WHAT IS EXPECTED: The line containing "Контакты (163, 2428)" opens the span to copy, and the last line of the records below closes it. Write out that span exactly.

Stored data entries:
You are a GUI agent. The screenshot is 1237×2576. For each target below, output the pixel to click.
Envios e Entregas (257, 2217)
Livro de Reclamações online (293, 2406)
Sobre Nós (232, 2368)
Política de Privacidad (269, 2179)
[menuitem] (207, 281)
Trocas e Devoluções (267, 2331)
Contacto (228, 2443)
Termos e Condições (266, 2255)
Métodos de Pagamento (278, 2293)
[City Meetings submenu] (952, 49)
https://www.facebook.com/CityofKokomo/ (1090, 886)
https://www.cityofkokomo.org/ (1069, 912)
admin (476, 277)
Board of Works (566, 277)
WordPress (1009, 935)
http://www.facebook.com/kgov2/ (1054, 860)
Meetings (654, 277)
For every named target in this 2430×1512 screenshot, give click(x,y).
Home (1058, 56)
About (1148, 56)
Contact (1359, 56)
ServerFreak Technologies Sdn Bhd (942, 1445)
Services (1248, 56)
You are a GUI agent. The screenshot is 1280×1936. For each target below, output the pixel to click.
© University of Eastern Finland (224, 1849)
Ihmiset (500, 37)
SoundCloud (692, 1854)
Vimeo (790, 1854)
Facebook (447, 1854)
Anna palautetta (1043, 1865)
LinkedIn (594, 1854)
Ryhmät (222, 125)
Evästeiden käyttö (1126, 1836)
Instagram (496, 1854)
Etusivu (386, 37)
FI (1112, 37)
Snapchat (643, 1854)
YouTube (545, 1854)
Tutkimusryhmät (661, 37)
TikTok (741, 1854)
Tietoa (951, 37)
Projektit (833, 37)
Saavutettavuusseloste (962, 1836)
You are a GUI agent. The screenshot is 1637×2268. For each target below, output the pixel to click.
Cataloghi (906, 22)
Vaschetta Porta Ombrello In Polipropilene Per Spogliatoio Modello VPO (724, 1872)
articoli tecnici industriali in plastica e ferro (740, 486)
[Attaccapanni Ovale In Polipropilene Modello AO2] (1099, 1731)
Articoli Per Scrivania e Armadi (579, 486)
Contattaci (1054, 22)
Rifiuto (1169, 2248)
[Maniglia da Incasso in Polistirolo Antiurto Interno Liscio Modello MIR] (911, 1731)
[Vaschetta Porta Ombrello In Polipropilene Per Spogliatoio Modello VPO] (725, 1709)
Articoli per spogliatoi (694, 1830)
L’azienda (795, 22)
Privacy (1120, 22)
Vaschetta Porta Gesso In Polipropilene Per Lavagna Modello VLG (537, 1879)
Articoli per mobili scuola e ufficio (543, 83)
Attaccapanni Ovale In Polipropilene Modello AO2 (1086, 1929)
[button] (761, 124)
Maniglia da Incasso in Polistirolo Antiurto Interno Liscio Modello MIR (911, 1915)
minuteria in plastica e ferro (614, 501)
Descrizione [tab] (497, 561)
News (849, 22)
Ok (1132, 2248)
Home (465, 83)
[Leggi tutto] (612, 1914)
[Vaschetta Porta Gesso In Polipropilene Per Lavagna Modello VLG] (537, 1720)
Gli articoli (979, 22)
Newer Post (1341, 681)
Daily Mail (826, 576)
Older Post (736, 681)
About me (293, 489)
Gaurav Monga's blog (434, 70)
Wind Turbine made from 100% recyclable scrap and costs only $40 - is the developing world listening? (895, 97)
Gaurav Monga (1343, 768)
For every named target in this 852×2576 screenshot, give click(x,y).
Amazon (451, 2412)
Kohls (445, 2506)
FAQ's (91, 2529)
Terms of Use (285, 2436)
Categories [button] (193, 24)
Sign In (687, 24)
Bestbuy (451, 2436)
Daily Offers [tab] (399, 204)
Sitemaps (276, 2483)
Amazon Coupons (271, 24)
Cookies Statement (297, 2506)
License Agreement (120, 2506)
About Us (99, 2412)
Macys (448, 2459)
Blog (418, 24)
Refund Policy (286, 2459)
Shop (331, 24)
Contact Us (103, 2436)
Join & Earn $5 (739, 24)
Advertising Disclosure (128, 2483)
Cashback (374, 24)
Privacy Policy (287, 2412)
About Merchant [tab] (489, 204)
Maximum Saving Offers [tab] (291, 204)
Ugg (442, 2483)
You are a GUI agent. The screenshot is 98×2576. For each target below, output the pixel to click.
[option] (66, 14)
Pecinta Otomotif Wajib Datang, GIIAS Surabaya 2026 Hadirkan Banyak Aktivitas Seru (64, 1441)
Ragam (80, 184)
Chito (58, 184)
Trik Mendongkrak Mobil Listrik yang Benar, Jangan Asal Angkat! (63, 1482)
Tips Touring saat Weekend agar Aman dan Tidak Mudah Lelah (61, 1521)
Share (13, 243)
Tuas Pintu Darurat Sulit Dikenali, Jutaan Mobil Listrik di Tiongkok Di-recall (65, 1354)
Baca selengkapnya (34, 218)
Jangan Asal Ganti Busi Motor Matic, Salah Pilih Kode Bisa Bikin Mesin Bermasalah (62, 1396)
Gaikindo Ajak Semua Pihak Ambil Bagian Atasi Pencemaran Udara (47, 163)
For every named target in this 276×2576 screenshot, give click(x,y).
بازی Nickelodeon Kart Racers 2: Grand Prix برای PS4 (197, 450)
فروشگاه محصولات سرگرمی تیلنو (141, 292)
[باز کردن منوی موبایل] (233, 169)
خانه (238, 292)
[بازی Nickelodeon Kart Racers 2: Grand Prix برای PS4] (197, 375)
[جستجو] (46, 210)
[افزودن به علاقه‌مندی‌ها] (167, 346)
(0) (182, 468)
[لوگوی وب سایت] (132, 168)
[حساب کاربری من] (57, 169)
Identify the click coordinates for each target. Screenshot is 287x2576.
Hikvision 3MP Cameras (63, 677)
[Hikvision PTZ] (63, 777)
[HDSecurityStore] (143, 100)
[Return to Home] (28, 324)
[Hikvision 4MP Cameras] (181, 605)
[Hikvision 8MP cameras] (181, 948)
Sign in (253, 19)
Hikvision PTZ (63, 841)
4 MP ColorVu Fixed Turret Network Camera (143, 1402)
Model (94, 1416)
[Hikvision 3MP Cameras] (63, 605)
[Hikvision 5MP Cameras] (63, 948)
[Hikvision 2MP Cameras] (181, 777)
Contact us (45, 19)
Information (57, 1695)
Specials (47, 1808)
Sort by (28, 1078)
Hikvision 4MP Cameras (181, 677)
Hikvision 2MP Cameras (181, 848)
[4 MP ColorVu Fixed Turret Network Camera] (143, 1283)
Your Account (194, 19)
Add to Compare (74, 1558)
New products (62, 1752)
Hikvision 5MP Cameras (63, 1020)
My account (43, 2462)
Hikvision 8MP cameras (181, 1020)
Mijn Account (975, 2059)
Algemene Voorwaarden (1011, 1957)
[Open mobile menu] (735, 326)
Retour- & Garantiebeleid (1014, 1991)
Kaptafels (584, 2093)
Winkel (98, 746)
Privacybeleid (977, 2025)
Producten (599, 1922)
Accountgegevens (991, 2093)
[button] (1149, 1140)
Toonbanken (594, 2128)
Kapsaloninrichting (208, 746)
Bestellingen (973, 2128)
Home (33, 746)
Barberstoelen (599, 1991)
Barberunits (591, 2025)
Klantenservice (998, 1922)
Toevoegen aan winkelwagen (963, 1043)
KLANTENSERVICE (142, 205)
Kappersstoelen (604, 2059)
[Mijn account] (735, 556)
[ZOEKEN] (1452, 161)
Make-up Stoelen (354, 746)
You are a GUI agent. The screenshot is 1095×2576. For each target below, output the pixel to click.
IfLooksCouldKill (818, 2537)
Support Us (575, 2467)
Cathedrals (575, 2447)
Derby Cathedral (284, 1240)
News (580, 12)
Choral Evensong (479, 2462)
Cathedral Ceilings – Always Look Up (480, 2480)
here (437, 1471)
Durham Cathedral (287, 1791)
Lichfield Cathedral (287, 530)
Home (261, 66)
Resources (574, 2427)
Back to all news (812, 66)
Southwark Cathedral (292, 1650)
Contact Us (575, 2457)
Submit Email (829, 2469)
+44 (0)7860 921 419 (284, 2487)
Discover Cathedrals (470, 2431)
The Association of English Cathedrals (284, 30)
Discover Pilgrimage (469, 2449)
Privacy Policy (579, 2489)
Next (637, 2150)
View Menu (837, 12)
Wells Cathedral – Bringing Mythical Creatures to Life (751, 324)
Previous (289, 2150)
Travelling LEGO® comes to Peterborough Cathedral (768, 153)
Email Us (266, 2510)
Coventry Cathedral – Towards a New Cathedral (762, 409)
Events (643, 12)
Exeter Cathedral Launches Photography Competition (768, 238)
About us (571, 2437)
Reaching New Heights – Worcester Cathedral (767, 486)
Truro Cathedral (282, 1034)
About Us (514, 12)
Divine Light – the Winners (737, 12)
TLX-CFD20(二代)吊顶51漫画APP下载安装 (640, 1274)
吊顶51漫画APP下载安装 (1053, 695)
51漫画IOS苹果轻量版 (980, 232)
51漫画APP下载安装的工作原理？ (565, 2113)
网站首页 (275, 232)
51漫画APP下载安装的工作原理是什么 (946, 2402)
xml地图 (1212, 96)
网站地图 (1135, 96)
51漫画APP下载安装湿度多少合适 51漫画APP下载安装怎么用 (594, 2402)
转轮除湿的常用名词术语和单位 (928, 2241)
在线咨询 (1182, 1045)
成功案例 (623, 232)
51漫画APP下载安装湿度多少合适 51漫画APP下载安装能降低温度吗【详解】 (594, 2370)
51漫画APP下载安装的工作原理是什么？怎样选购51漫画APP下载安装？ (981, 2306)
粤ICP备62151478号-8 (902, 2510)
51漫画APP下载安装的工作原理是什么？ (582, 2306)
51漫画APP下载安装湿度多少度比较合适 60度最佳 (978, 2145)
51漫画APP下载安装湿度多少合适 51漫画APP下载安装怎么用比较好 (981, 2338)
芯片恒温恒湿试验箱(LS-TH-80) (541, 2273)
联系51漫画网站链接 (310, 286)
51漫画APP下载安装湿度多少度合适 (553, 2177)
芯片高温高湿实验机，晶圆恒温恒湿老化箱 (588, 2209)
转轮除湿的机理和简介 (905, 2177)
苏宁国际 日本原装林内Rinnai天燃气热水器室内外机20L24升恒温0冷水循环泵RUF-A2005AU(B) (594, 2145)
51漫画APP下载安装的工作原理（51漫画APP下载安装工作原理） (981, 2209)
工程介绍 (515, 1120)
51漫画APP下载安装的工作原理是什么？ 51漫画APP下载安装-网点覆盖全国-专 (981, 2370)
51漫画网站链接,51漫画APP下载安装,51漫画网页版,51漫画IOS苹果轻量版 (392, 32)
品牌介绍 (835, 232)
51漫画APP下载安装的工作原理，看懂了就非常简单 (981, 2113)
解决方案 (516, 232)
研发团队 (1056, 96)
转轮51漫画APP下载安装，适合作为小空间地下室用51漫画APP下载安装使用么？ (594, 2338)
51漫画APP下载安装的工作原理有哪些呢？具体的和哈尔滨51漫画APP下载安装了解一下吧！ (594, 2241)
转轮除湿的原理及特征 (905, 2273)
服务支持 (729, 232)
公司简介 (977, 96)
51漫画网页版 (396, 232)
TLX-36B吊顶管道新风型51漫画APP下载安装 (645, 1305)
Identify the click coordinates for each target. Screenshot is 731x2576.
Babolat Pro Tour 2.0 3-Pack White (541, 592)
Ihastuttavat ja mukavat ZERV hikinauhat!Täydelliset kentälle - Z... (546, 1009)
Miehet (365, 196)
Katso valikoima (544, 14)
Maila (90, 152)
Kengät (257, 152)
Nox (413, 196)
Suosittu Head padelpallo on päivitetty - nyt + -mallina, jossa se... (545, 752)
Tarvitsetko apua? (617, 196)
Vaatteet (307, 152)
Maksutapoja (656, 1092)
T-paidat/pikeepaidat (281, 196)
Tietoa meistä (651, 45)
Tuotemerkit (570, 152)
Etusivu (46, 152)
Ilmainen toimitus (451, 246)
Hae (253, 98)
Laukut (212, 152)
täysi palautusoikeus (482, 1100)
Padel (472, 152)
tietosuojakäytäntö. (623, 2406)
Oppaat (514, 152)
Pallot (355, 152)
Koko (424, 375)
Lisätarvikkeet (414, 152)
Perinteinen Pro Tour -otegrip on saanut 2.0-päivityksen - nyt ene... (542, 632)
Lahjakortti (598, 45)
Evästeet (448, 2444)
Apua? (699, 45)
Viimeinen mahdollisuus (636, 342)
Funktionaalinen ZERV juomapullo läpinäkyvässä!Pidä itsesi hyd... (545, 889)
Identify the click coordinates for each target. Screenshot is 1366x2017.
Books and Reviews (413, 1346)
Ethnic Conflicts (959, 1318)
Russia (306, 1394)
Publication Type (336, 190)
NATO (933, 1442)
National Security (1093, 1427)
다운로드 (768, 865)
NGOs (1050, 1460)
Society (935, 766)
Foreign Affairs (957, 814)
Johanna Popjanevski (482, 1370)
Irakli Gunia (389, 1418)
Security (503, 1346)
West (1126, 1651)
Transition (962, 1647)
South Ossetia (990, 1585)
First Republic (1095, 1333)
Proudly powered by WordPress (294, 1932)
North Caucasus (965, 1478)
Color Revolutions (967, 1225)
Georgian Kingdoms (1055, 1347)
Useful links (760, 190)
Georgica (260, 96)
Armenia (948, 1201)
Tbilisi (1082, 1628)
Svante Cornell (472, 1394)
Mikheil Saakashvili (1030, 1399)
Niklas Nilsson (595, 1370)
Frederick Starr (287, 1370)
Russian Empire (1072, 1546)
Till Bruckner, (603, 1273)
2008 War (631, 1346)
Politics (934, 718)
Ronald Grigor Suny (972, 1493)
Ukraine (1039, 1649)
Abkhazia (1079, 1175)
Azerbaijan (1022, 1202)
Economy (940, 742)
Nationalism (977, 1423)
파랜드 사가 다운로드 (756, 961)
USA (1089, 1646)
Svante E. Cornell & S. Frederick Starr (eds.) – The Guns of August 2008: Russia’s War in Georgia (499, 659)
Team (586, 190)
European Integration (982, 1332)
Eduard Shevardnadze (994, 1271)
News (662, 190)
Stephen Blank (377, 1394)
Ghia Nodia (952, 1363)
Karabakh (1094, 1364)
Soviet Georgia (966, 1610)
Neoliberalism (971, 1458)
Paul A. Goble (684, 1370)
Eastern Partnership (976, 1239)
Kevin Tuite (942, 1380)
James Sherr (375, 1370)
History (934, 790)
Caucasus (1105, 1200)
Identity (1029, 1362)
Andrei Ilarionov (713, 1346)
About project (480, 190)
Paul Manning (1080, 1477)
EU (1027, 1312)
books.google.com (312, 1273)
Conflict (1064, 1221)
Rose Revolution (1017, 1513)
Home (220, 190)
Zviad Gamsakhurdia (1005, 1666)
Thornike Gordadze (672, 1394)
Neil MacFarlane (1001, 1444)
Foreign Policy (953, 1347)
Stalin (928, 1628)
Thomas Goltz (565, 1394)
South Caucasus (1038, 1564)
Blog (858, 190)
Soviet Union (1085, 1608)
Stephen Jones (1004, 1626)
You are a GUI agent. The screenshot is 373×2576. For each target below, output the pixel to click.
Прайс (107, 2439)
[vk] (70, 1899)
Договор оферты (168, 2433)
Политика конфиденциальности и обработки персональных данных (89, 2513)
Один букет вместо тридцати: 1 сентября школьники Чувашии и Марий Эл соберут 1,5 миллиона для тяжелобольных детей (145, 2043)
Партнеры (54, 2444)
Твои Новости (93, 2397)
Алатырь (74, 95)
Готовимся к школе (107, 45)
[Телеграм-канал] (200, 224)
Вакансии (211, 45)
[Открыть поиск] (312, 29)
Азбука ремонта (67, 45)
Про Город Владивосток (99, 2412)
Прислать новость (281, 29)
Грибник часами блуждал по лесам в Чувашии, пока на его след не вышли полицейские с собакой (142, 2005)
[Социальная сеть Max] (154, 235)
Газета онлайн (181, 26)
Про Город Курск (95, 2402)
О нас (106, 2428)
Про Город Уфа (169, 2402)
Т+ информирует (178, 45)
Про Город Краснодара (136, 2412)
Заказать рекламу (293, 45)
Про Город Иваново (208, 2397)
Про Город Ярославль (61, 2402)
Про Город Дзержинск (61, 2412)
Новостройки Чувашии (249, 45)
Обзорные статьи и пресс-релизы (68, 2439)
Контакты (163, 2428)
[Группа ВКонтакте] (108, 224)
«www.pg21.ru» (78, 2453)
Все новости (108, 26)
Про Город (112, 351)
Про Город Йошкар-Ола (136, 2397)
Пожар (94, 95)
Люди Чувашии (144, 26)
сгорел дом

OUTPUT FOR THIS TASK:
Контакты (163, 2428)
[Группа ВКонтакте] (108, 224)
«www.pg21.ru» (78, 2453)
Все новости (108, 26)
Про Город (112, 351)
Про Город Йошкар-Ола (136, 2397)
Пожар (94, 95)
Люди Чувашии (144, 26)
сгорел дом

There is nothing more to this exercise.